The analyses also delved into mutation patterns occurring at the gene level in the collection of sequences from the novel coronavirus, while providing a look at more than 700 amino acid substitutions that accumulated in the first few months of its spread.
While amino acid residues in the SARS-CoV-2 spike protein's host-interacting receptor-binding domain were largely conserved, for example, the researchers saw signs that the alterations affecting amino acid sequences more broadly may have been cropping up with slightly different frequencies depending on the continental cluster.
They also took a crack at searching for potential ties between geographical locales, climate, viral genetic features, case fatality rates, and more, though they warned that the study is limited by the data available at the time of the analyses.
Along with other limitations, for example, the authors noted that "many countries have not sequenced enough virus samples … and some countries uploaded sequences collected from samples of single-source or zone of infection."
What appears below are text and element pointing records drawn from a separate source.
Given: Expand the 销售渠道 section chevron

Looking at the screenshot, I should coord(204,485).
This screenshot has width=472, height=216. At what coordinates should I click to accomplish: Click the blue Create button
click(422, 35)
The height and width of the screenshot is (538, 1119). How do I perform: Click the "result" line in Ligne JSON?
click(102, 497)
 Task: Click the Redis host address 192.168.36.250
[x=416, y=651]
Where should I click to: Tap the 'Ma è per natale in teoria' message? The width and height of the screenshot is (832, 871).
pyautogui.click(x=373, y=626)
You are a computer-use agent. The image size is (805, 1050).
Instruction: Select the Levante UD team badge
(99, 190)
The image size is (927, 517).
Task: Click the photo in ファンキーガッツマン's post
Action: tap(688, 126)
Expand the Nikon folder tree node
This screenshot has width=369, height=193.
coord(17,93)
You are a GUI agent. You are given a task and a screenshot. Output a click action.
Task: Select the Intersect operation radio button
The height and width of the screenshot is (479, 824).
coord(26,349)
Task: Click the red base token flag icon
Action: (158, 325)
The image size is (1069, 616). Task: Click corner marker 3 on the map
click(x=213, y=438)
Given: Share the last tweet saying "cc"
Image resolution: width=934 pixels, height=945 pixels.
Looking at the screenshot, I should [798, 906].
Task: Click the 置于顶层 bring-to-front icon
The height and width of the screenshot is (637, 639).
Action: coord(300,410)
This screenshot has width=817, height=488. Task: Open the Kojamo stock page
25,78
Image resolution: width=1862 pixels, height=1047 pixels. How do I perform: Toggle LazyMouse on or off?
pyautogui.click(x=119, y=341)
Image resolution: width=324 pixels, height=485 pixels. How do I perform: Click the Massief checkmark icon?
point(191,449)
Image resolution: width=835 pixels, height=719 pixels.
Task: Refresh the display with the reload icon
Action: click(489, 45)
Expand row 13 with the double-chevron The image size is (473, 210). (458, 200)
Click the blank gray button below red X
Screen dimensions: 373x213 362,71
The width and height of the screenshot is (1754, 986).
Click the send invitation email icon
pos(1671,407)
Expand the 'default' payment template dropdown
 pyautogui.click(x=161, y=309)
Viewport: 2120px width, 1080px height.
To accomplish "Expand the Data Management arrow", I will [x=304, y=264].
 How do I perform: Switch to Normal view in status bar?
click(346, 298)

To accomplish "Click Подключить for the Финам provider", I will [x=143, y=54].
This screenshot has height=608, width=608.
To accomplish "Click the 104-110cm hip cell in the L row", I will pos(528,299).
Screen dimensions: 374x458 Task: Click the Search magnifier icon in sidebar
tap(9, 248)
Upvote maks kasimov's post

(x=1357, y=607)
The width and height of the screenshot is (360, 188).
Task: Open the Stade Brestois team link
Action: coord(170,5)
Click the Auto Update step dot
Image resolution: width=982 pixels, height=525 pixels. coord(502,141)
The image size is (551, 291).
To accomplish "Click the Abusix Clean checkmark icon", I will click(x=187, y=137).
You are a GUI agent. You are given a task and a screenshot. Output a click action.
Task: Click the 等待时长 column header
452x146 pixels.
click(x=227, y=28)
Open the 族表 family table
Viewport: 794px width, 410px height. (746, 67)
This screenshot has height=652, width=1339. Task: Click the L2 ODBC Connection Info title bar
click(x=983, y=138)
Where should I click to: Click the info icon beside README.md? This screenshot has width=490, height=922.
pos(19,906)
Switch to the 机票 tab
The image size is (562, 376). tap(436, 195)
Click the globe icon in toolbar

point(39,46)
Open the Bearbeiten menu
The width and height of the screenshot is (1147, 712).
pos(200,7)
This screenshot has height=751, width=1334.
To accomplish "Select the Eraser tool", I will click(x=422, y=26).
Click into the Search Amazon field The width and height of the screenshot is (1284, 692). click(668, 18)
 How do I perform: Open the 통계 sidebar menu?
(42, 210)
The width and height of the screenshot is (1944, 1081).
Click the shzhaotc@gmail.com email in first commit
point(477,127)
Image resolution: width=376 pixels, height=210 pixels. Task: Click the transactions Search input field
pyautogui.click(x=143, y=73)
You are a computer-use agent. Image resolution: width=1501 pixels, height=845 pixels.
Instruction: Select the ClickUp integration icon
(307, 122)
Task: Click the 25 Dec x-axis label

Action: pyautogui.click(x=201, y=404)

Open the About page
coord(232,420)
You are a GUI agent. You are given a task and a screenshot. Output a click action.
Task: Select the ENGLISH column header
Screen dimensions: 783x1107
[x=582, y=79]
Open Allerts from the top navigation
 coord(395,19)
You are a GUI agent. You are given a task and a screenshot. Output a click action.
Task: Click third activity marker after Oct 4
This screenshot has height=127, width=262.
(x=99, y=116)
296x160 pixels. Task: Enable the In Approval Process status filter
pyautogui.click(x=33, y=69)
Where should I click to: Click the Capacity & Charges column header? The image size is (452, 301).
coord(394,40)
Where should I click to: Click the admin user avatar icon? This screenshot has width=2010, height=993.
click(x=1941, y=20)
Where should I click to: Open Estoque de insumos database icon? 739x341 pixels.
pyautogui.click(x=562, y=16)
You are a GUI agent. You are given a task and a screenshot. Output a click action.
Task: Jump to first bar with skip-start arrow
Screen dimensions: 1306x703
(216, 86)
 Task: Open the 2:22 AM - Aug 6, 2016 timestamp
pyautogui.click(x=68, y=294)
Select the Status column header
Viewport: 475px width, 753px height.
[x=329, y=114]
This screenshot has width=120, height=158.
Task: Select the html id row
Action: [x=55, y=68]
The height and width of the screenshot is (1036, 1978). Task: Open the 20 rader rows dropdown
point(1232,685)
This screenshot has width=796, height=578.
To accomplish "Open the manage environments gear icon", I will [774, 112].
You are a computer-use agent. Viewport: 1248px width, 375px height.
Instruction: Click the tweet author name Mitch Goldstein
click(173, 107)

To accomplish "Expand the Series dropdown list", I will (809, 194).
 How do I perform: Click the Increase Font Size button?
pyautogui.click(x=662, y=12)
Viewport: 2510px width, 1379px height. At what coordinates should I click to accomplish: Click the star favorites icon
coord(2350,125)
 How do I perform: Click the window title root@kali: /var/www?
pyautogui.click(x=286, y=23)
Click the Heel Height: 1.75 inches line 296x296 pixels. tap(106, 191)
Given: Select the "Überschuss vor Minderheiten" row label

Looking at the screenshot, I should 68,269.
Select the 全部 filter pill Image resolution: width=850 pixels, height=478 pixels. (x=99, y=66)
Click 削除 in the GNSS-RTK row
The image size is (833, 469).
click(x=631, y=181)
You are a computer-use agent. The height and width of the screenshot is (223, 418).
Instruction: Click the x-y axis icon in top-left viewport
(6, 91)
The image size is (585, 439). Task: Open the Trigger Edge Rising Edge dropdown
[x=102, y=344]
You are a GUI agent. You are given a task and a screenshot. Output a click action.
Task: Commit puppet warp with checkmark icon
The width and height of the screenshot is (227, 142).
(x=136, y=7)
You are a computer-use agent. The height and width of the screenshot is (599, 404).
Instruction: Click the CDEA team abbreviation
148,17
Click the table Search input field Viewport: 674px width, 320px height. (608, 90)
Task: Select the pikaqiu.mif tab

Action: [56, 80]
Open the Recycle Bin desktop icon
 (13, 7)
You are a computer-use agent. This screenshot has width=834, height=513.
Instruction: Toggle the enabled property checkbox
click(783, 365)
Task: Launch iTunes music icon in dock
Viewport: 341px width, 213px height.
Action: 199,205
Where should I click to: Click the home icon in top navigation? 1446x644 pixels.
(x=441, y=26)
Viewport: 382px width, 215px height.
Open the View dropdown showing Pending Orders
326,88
On the clinical correlation side, they noted that "reported disease severity ([which] may not represent the actual severity) might be affected by several other factors, for example, healthcare facilities, average age group, genetic context of the population, and control strategies adopted by the countries."
The authors called for additional research on the genetic variation that exists in SARS-CoV-2, suggesting that "investigations should focus on structural validations and subsequent phenotypic consequences of the deletions and/or mismatches in transmission dynamics of the current epidemics and the immediate implications of these genomic markers to develop potential prophylaxis and mitigation for tackling the crisis of pandemic COVID-19."
Ongoing research from other teams, including members of the Nextstrain team, have been using large-scale genome sequence analyses to track SARS-CoV-2 transmission patterns, its potential origins, and subtle genetic changes that have arisen in strains stretching back to the initial documented outbreak in China.
In a paper published in The Lancet earlier this week, researchers from Singapore presented data for almost 300 individuals with confirmed SARS-CoV-2 infections from the PROTECT study, where they uncovered proposed ties between milder COVID-19 cases and versions of the SARS-CoV-2 virus with the same open reading frame 8 deletions.